On the go: The Financial Conduct Authority has extended the deadline for responses to its consultation looking at how it could change the way it calculates redress for those who were wrongly advised to transfer out of a defined benefit scheme.
The deadline for responses from the industry was September 20, the day after the Queen’s state funeral, which will be a UK bank holiday.
Alastair Rush, an adviser at Echelon Wealthcare, emailed the FCA on September 12 asking for the regulator’s thoughts on delaying the deadline by “a couple of weeks”.
Replying to Rush, a spokesperson at the watchdog said: “I can confirm we will be extending the deadline for the consultation to September 27.
“The relevant documents and website will be updated shortly with the new date and we are letting key and interested stakeholders aware of this important change.”

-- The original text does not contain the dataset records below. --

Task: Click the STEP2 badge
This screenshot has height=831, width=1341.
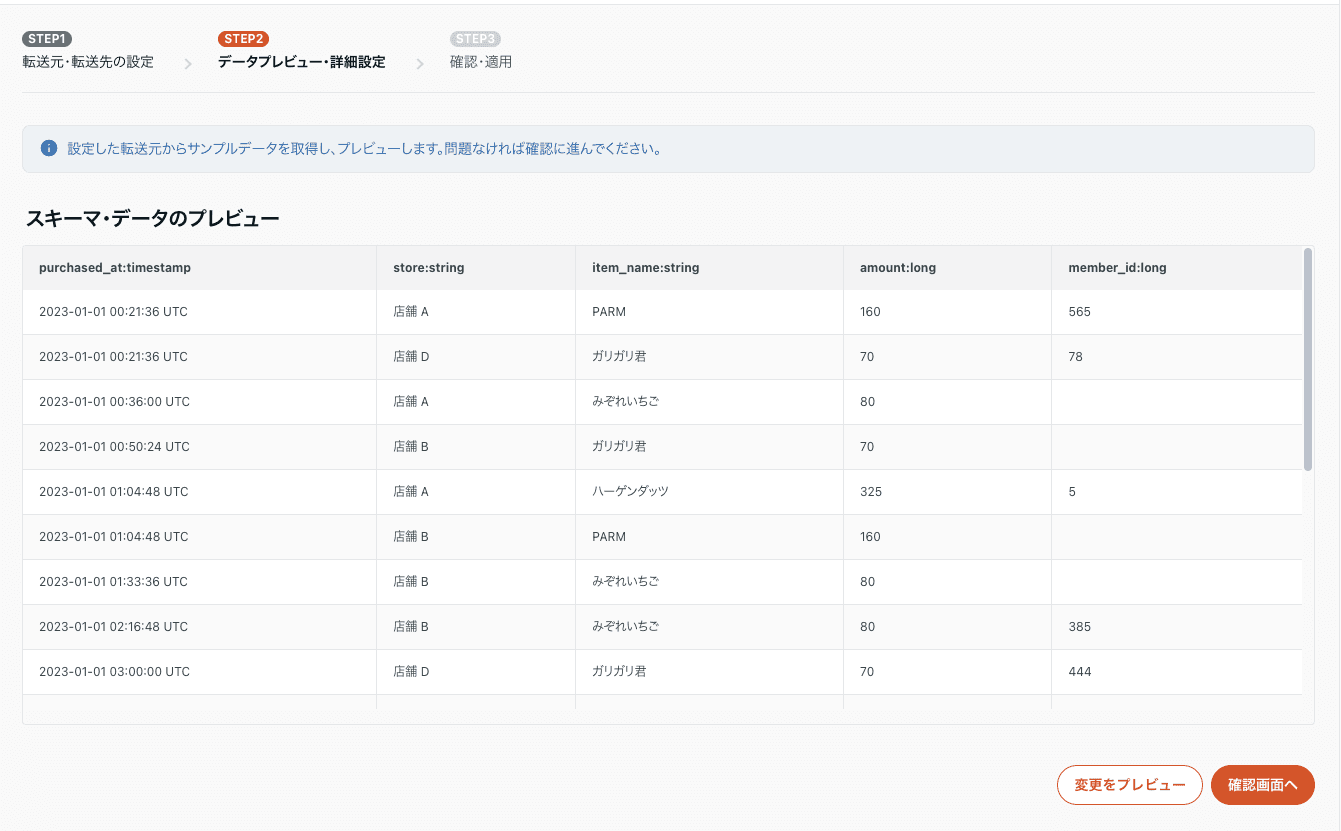Action: 243,39
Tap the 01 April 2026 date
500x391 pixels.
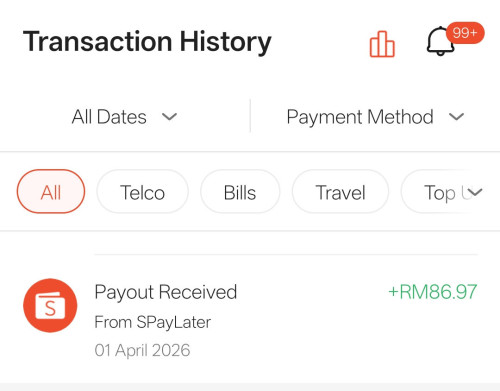coord(142,350)
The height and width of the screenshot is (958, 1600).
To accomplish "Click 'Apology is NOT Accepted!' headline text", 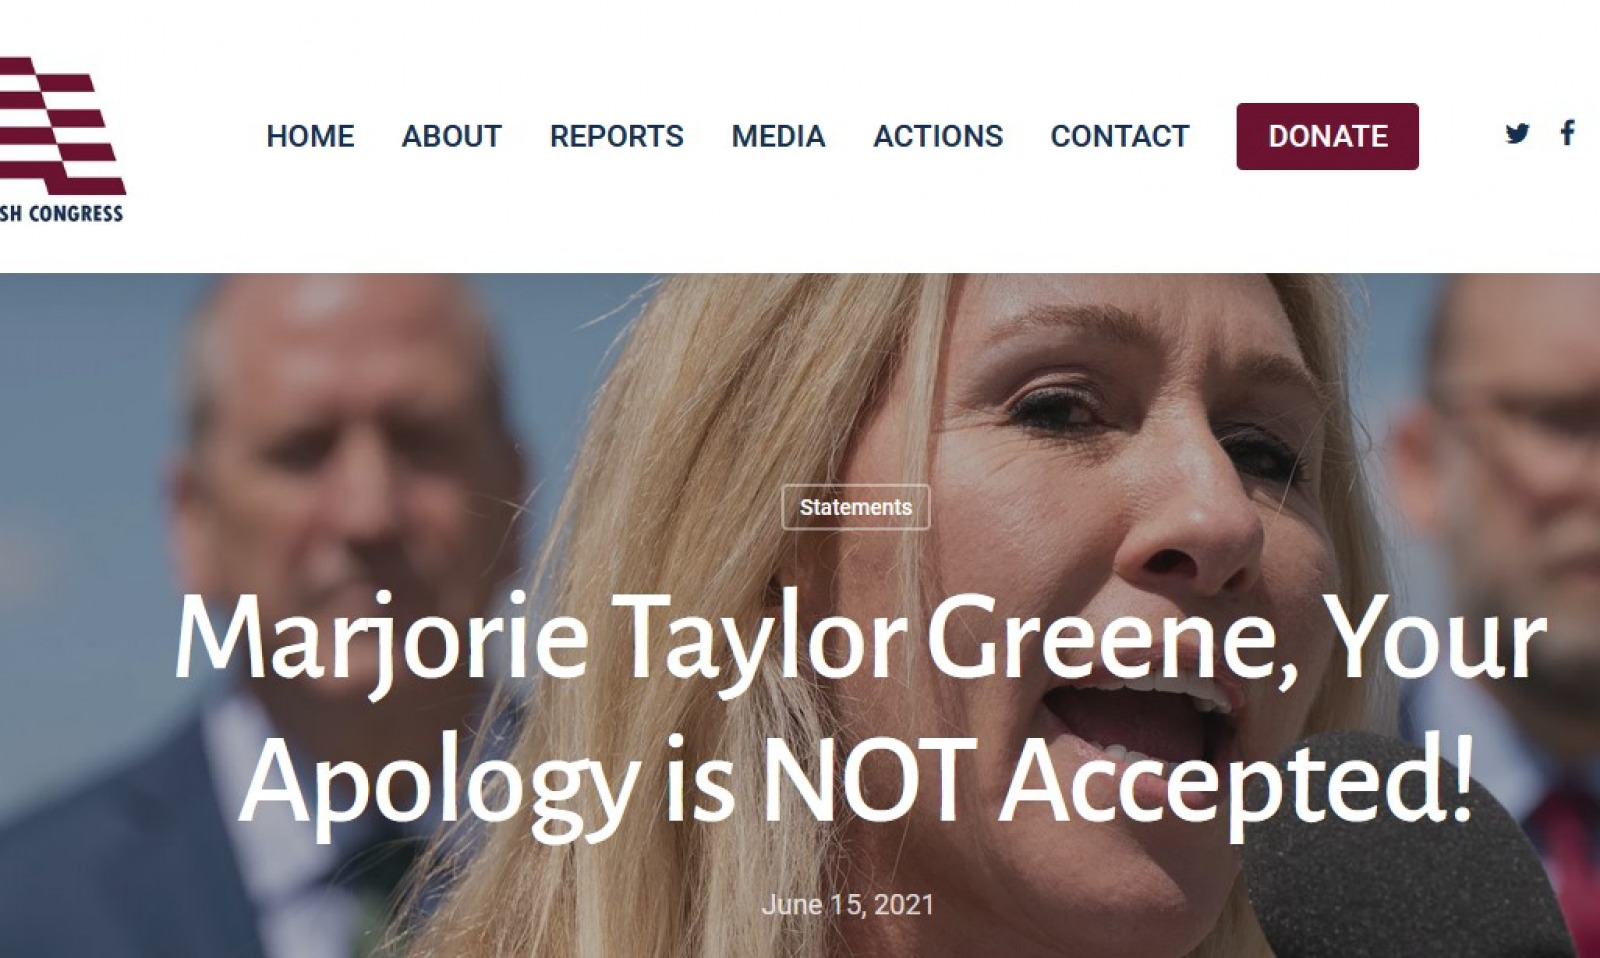I will click(857, 780).
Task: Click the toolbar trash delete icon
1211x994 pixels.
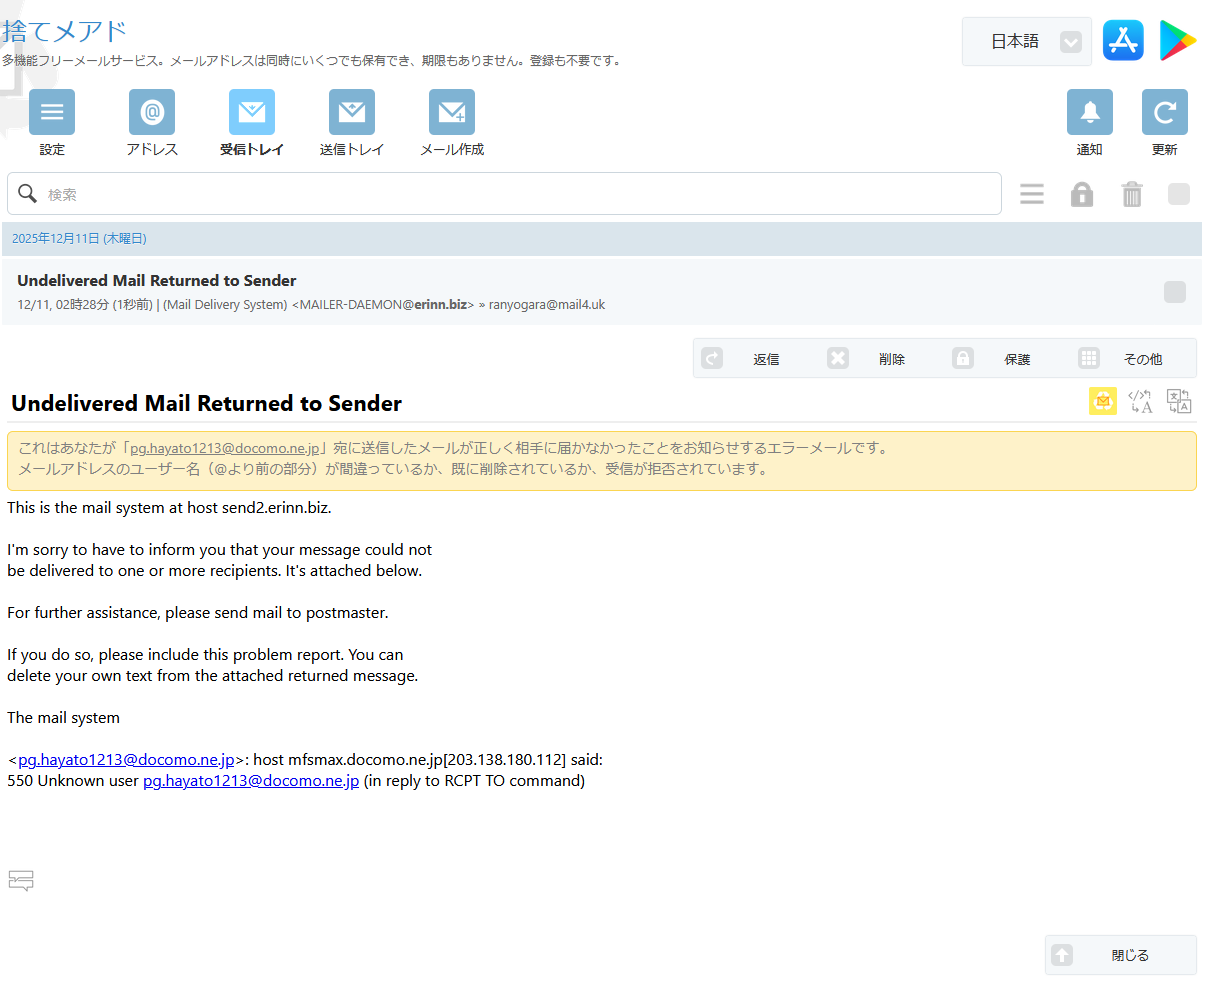Action: coord(1132,194)

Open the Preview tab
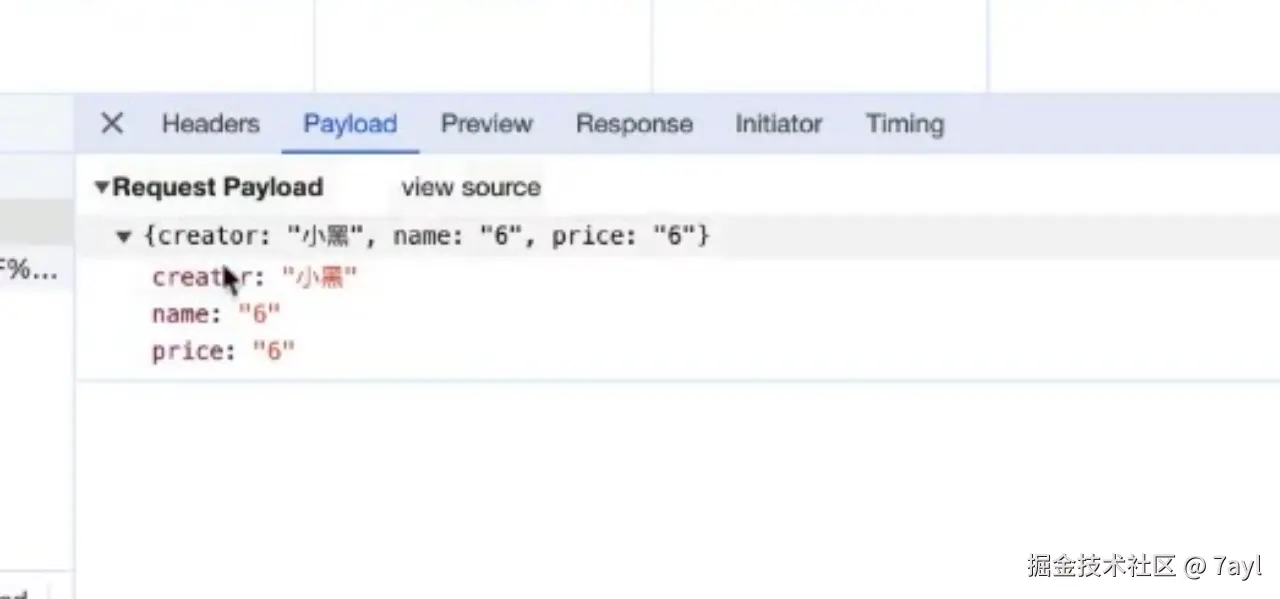tap(486, 124)
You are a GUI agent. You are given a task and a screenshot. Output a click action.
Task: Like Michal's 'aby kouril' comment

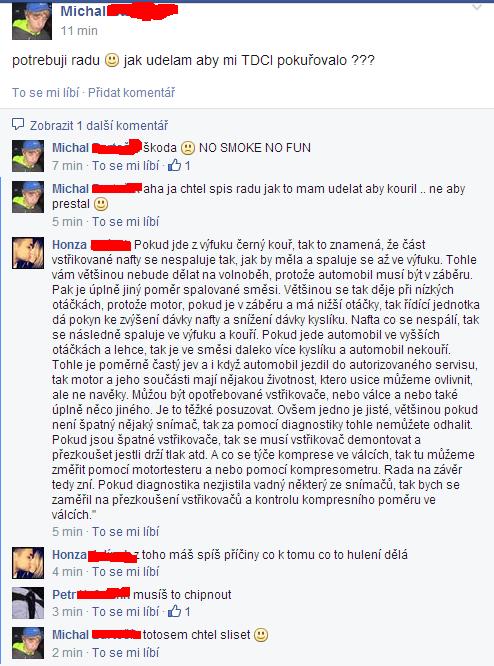click(126, 222)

The regulator confirmed the week-long extension in an email to Pensions Expert’s sister title FTAdviser. However, at the time of writing, the relevant page on the FCA’s website still states September 20 2022.
As it stands, the methodology for calculating payouts works on quarterly market assumptions.
Two-year gilt yields have been rising, and when gilt yields increase compensation for DB pension transfers can fall.
One of the proposals is to move from quarterly to monthly market assumptions, which could help reduce potential dips in redress due to market volatility.
British Steel workers make up a large group that has suffered financial loss from transferring out of a DB pension scheme to a defined contribution scheme following non-compliant advice.
Last month, FTAdviser learnt that payouts from the Financial Services Compensation Scheme to these steelworkers had fallen by around £30,000 this year as a result of challenging market conditions.
This was based on the average FSCS payout paid to steelworkers represented by one company dropping from £72,000 in the first quarter of 2022 to £40,000 since July 1.
Another suggestion has been to base redress calculations on an old date, rather than a current one subject to fresh volatility.
The British Steel Action Group, which represents advice companies facing redress bills for DB transfer advice, has argued that “any attempt to justify assumption metrics from an old date to increase redress today is a fallacy”.
The FCA intends to publish a reviewed copy of the methodology sometime this winter, but an exact date has not been set.